* **Material provided**:

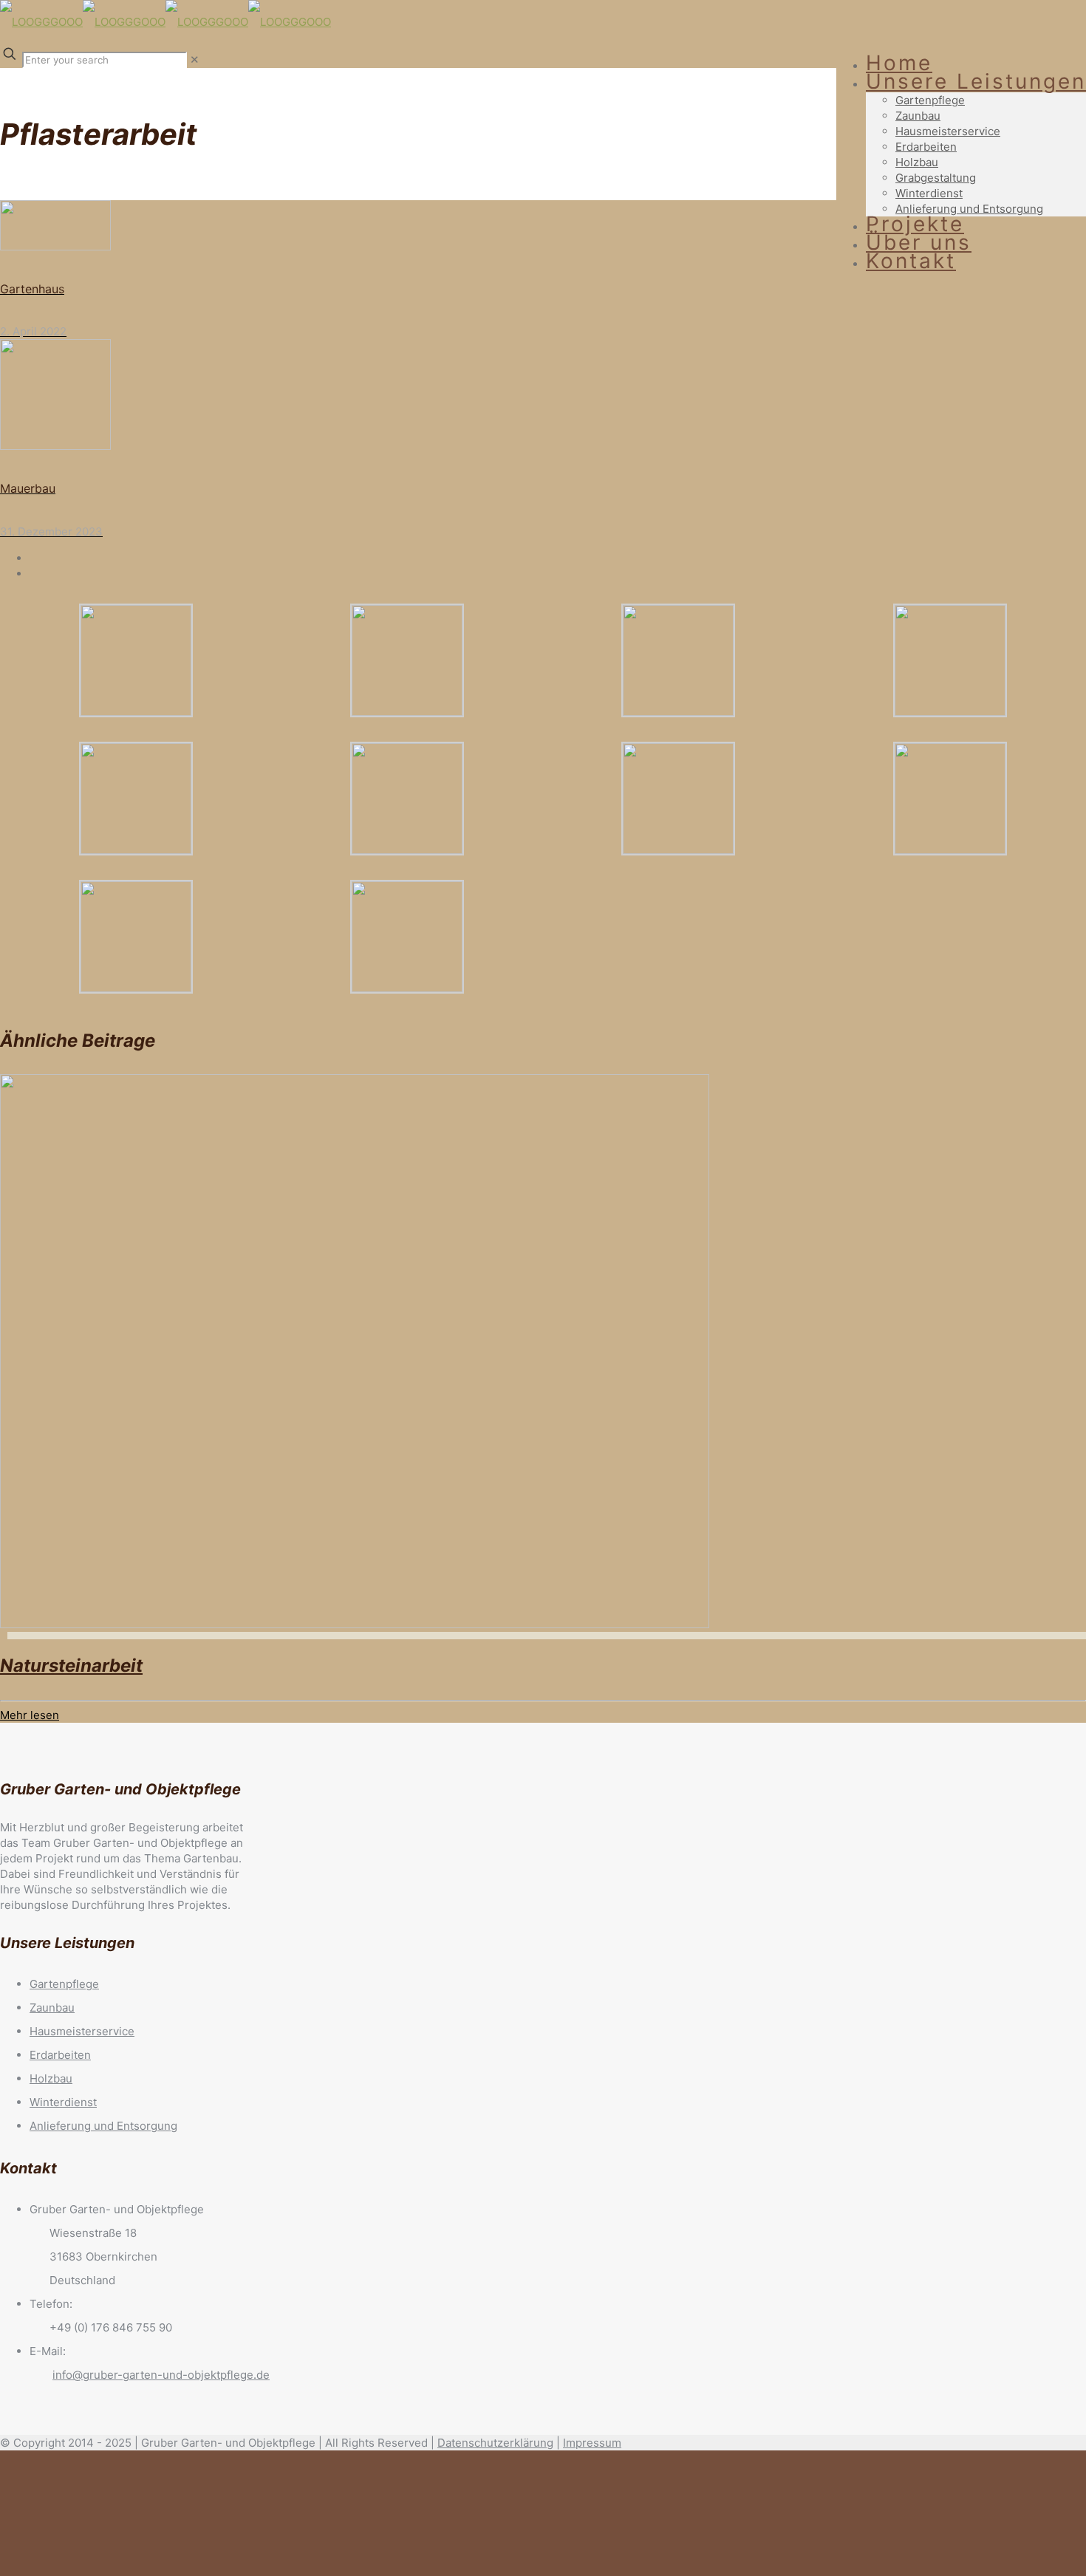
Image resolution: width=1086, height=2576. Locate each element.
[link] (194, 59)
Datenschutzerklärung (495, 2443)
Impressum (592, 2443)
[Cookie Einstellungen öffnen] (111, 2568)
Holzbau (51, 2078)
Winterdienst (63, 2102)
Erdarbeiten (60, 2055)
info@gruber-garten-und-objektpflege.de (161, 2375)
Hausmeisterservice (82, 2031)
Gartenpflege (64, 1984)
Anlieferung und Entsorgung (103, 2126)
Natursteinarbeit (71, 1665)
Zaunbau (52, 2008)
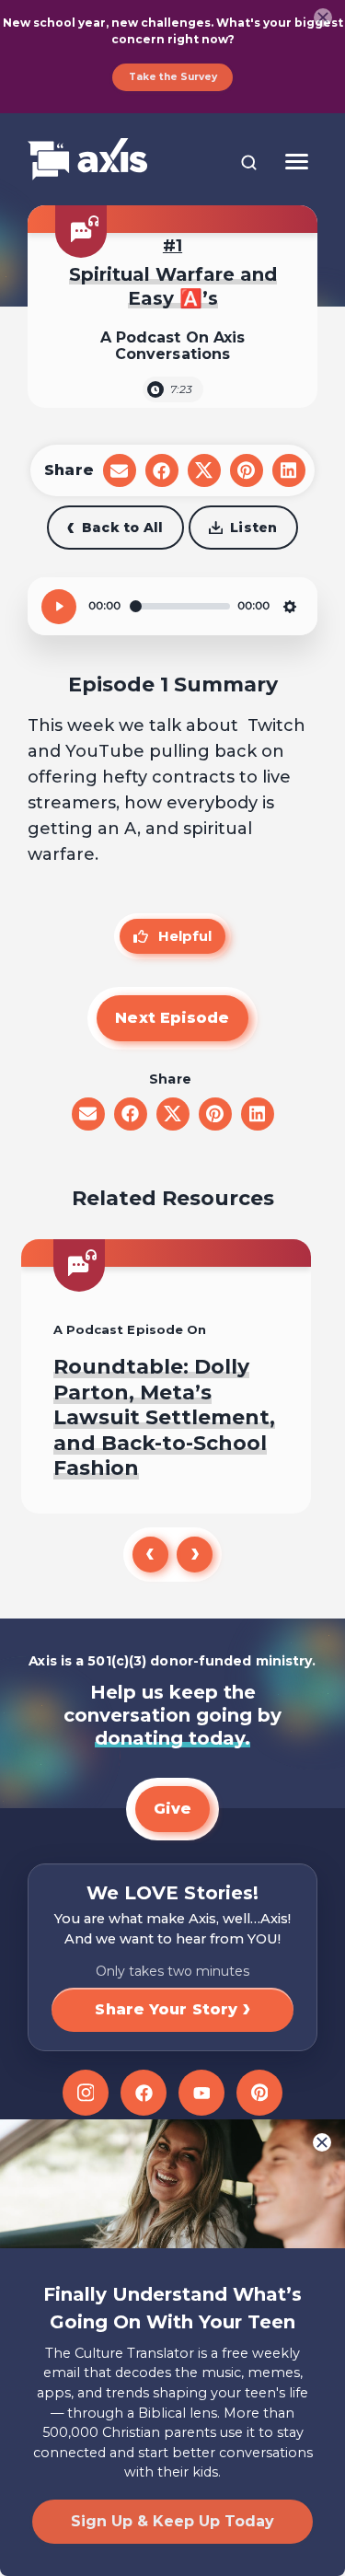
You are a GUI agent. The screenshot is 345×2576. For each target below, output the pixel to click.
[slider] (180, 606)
==
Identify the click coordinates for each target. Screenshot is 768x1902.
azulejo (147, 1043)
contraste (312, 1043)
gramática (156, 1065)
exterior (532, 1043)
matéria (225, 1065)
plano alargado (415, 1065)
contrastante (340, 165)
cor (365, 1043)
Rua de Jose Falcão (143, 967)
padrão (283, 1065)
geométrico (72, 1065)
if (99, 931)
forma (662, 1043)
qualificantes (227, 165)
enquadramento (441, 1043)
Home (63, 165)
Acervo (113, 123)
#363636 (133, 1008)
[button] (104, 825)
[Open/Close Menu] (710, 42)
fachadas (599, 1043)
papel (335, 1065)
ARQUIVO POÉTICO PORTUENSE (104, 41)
---
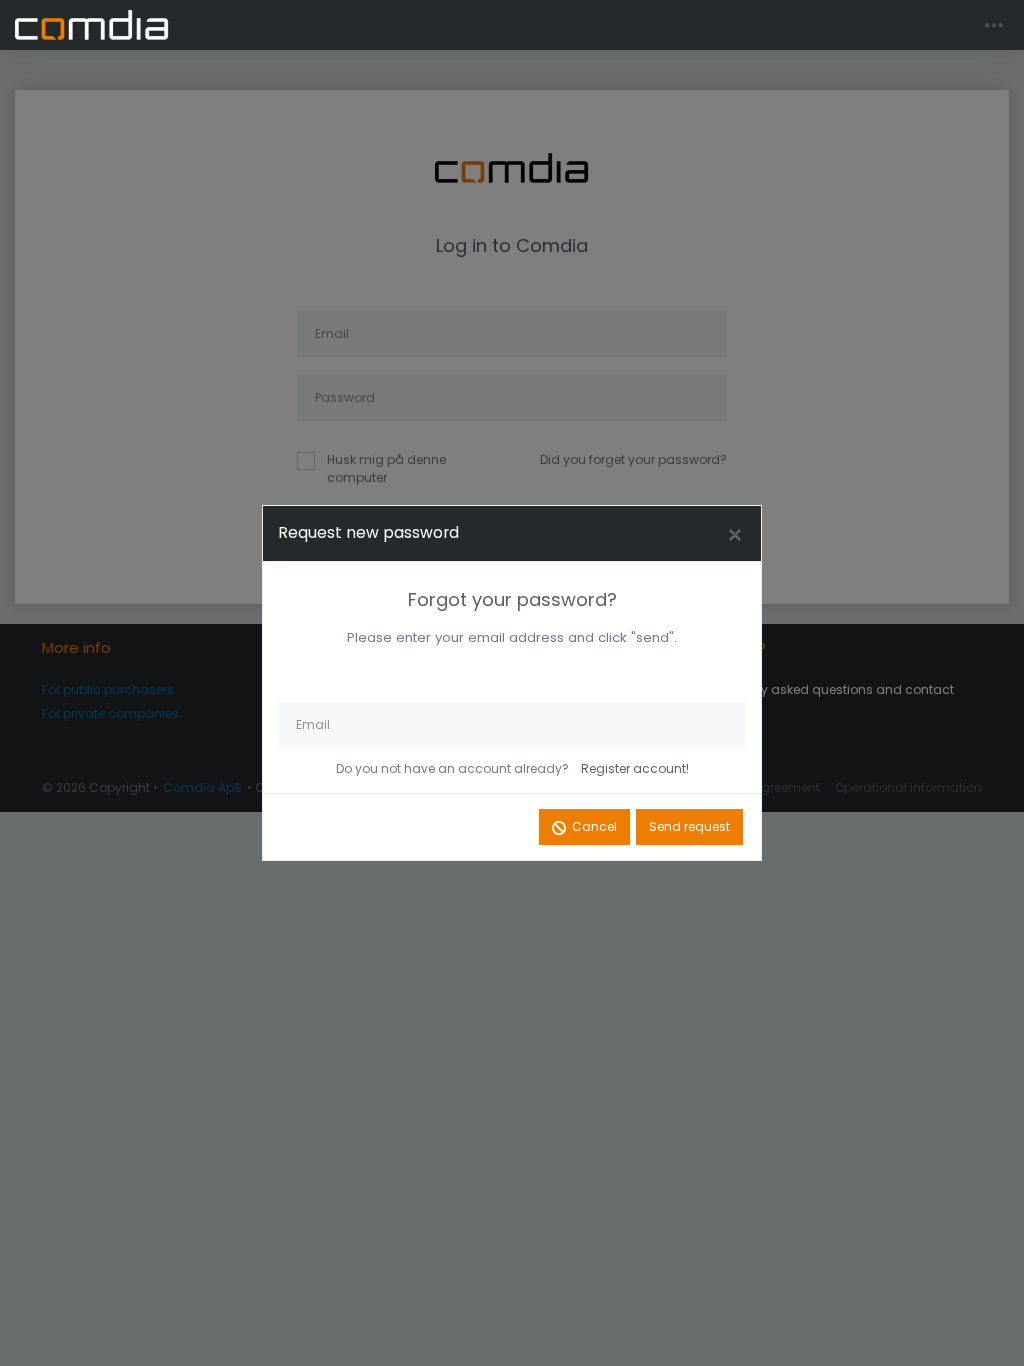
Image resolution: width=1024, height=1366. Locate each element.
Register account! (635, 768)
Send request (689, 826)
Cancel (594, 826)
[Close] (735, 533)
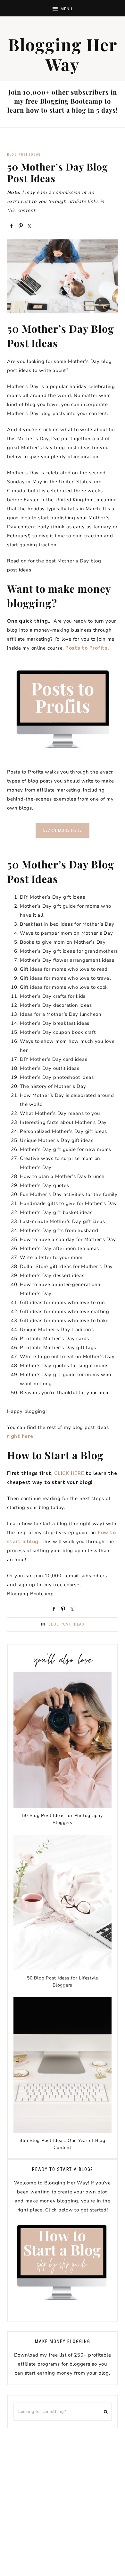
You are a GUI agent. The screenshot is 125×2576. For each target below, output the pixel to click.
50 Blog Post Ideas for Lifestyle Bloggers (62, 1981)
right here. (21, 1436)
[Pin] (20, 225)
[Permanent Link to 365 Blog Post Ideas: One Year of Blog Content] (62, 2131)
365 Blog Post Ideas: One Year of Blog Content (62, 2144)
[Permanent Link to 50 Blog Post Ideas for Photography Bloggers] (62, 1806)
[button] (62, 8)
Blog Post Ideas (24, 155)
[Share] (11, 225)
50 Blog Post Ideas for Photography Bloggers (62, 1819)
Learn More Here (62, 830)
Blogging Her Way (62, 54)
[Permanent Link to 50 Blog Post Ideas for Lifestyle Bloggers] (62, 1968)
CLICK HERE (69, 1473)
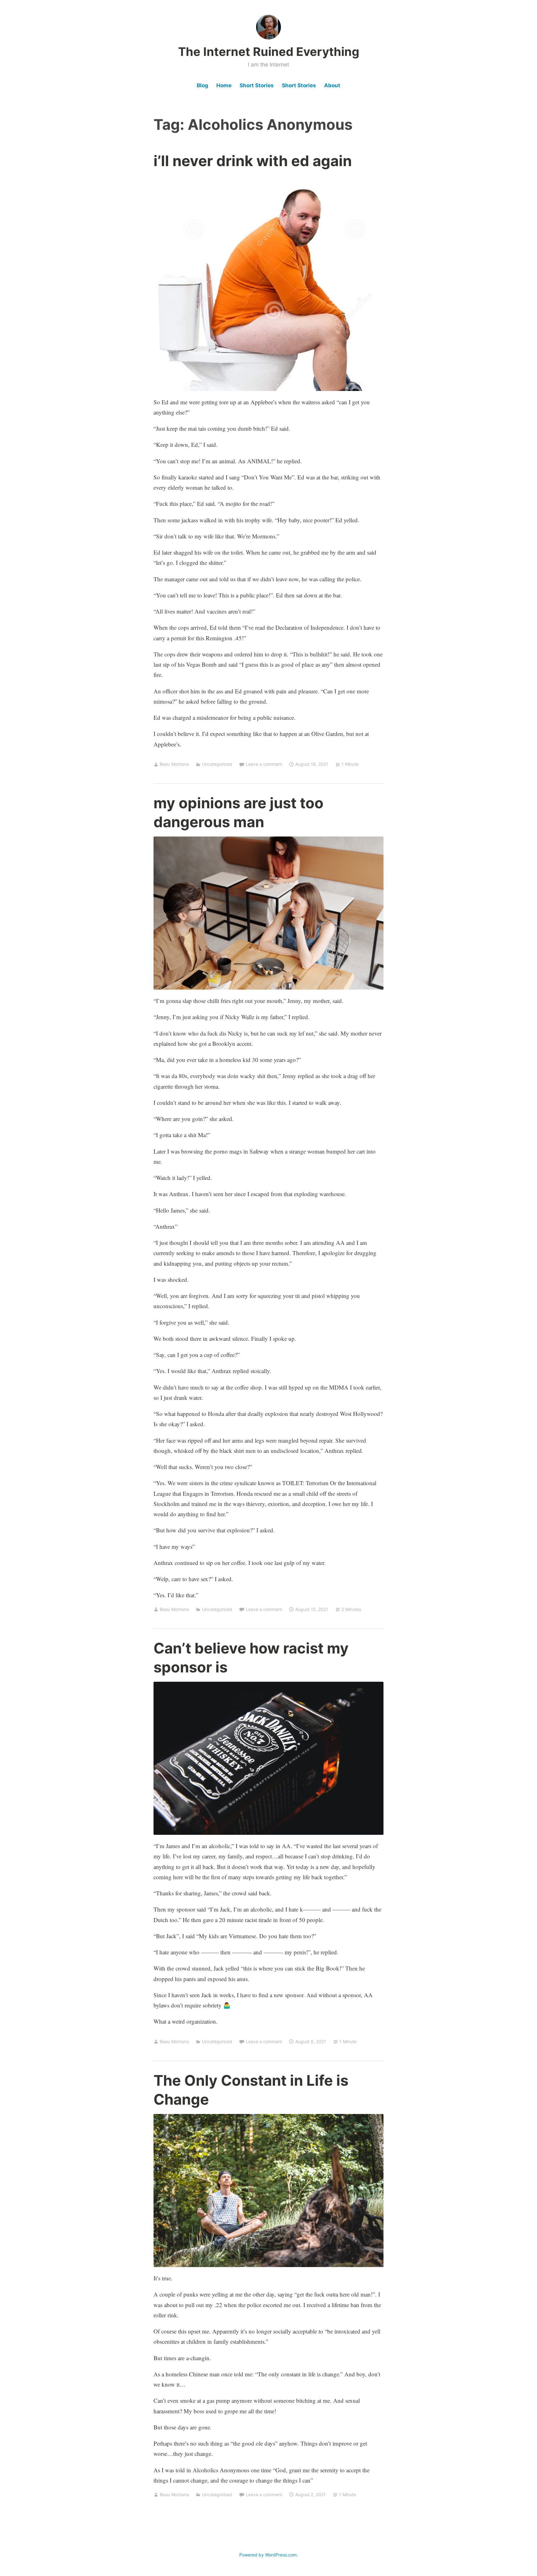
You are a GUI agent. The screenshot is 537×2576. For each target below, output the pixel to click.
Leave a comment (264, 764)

* **Your instructions**: Within the listing above, extract exactly the lines that run from the one containing "[Pin] (20, 225)" through the one containing "Leave a comment (264, 764)", excluding any pictures.

* **Written answer**:
[Pin] (20, 225)
[Permanent Link to 365 Blog Post Ideas: One Year of Blog Content] (62, 2131)
365 Blog Post Ideas: One Year of Blog Content (62, 2144)
[Permanent Link to 50 Blog Post Ideas for Photography Bloggers] (62, 1806)
[button] (62, 8)
Blog Post Ideas (24, 155)
[Share] (11, 225)
50 Blog Post Ideas for Photography Bloggers (62, 1819)
Learn More Here (62, 830)
Blogging Her Way (62, 54)
[Permanent Link to 50 Blog Post Ideas for Lifestyle Bloggers] (62, 1968)
CLICK HERE (69, 1473)
You are a GUI agent. The screenshot is 537×2576. For each target below, output the pixel to click.
Leave a comment (264, 764)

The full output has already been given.